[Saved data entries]
★ ★ ★ ★ ★ ★ ★

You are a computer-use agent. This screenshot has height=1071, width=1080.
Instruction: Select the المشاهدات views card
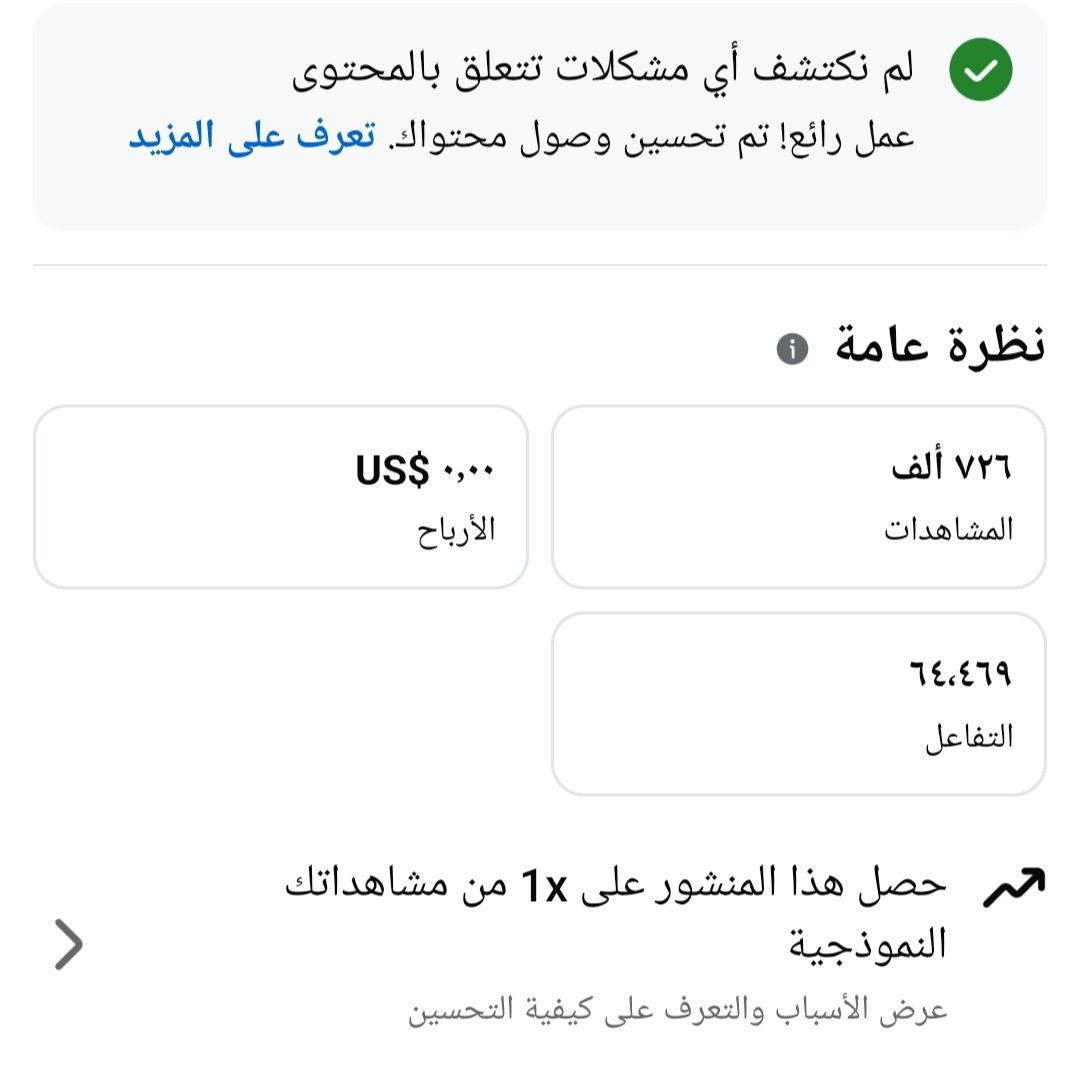pyautogui.click(x=798, y=497)
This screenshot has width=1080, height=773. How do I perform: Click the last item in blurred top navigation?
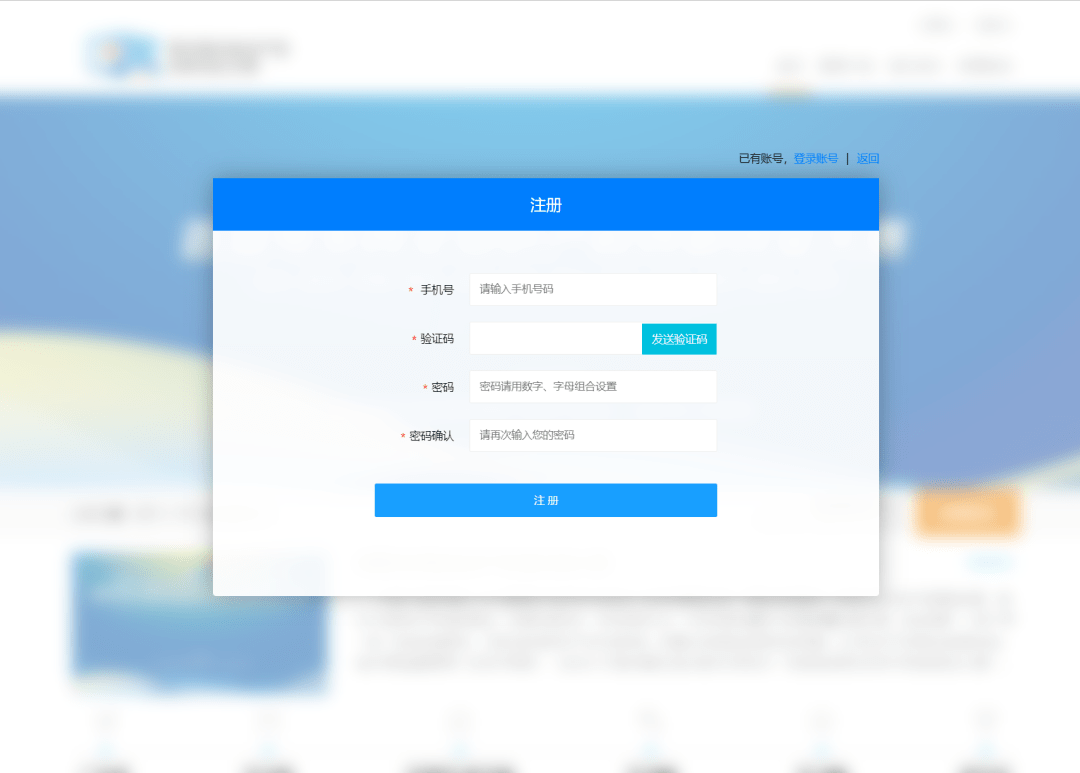point(984,68)
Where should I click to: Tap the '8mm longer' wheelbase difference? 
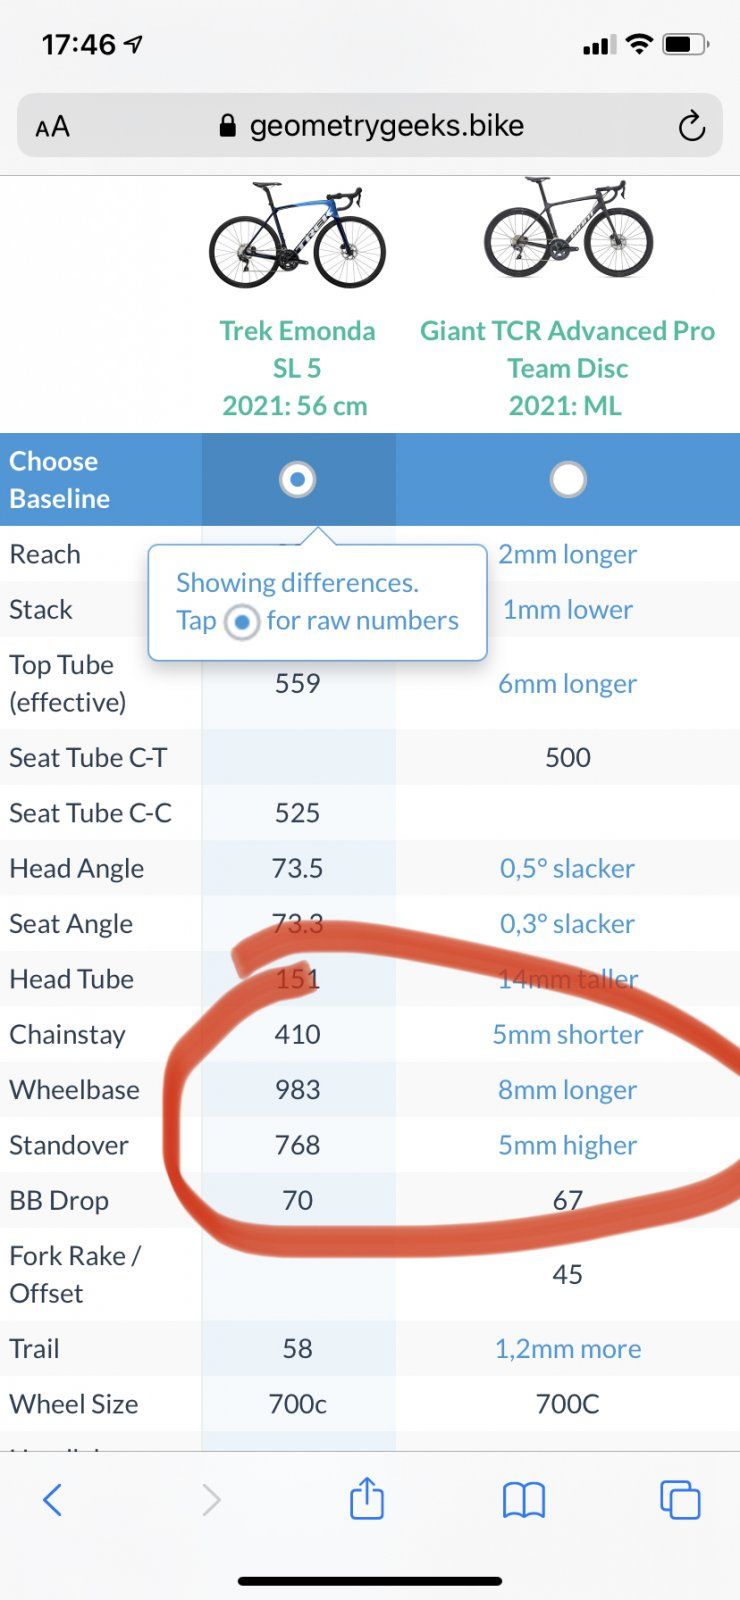[567, 1090]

★ ★ ★ ★ ★ ★ ★

**TO DO**:
Could you repeat exactly the lines from the one containing "Instruction: Select the المشاهدات views card" to the last line of the records, both included, and leave out every picture?

**YOUR RESPONSE**:
Instruction: Select the المشاهدات views card
pyautogui.click(x=798, y=497)
This screenshot has width=1080, height=773. How do I perform: Click the last item in blurred top navigation?
point(984,68)
Where should I click to: Tap the '8mm longer' wheelbase difference? 
[567, 1090]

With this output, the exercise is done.